食欲なんてあまりの疲れで飛んで行ってしまっていた。


携帯が鳴る。
彼女からのメールの着信音ではない。

携帯のディスプレイには上司の名前。
「なんだよ。こんな時間に!」
そう思いながら出た。


今思えば、こんな非常識な時間帯の電話になんか出なきゃよかったんだ。


内容は残業についてのダメだし。
途中で話を聞くのも嫌になり聞き流してはいたものの
「どうだ!オレの言ってること違うか?どうだ?」
追い詰めるような口調で意見を語らせようとする上司。
疲れた体に思考能力の低下したその時間帯の自分にはただの脅迫でしかなかった。
言いたいことだけ一方的に話すと上司の電話は切れた。


あとには左手に携帯を握り締め
ぐったりと座椅子に寄りかかるように座っている自分がいた。


「ツー・・・・・・」


無機質な電話の音が静かな部屋に響いていた。


通話を切るボタンを押すことを忘れていたのを思い出し
慌てて通話を切るボタンを押した。


それから数分後・・・


ボクの心臓に異変が起きた。


トクトクトクトク・・・


運動もしていないのにボクの心臓が勝手に鼓動を早めた。
100mを全力で駆け抜けたとき以上の鼓動の早さだった。
異常なまでの鼓動の早さ。
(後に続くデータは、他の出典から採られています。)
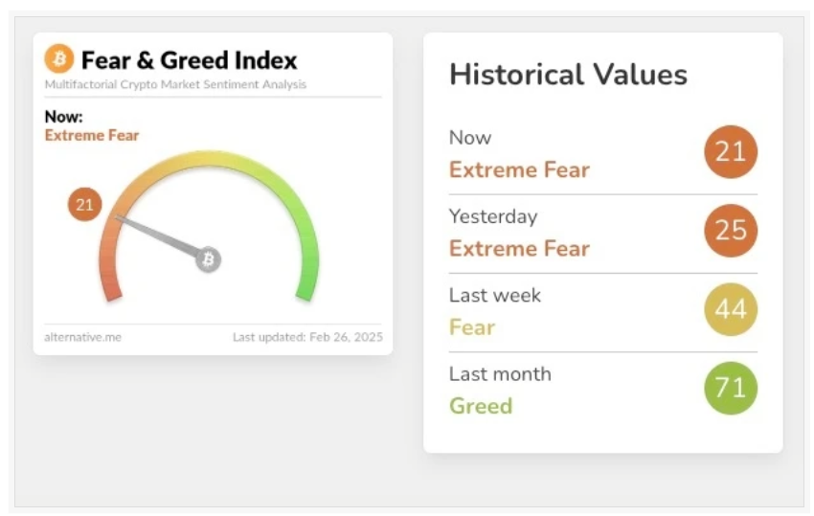
Task: Click the orange 21 bubble beside the gauge
Action: tap(85, 204)
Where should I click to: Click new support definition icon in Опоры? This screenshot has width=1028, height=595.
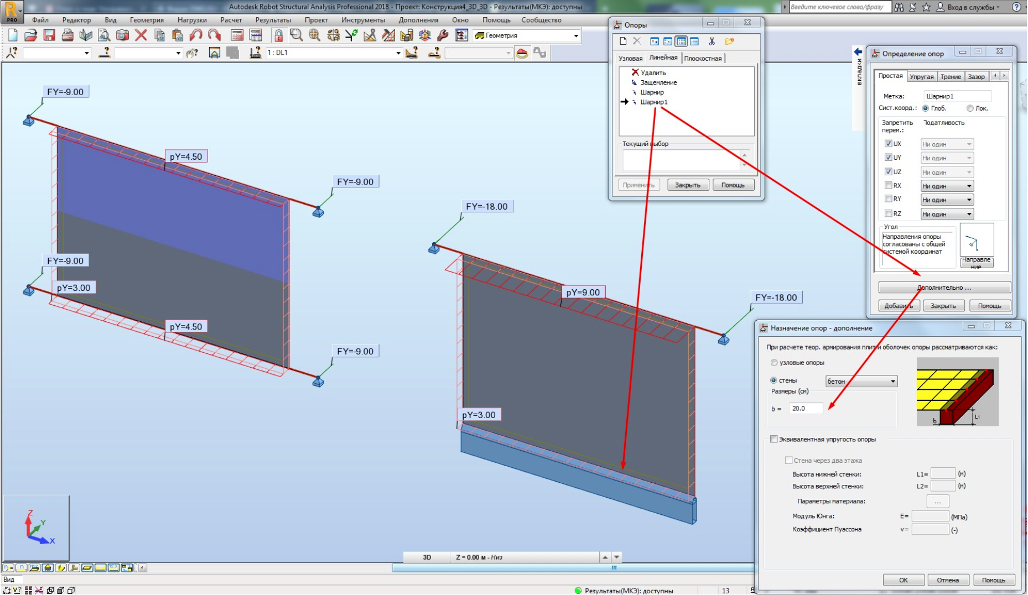tap(623, 41)
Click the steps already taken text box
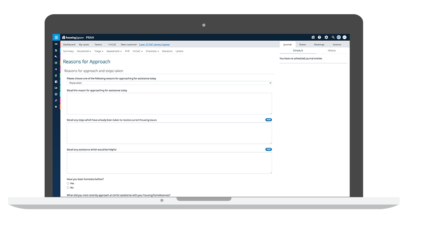The height and width of the screenshot is (229, 427). pos(169,133)
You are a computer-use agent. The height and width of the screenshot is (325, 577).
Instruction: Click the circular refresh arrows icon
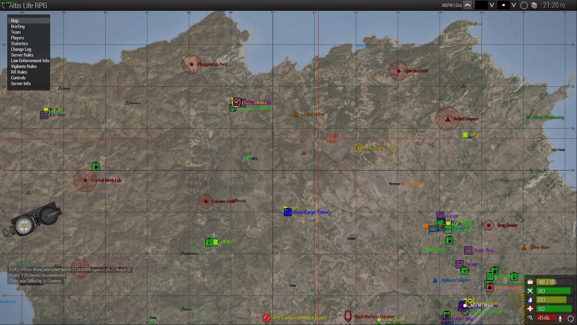click(570, 318)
そしてその嫌悪感。


実際は30秒くらいだったのだろうか
でも、発作の起きている間は数分間にも感じた。


あまりの信じられない出来事に
冷や汗が流れるのを感じながらボクの目は見開き
右手は心臓の辺りを押さえてはいたが
左手はPCのキーボードの『D』に触れていたため
開いていた画面上のエクセルには


dddddddddddddddddddddddddddddddddddddddddddddddddddddddddd


と数え切れないくらい打たさっていた。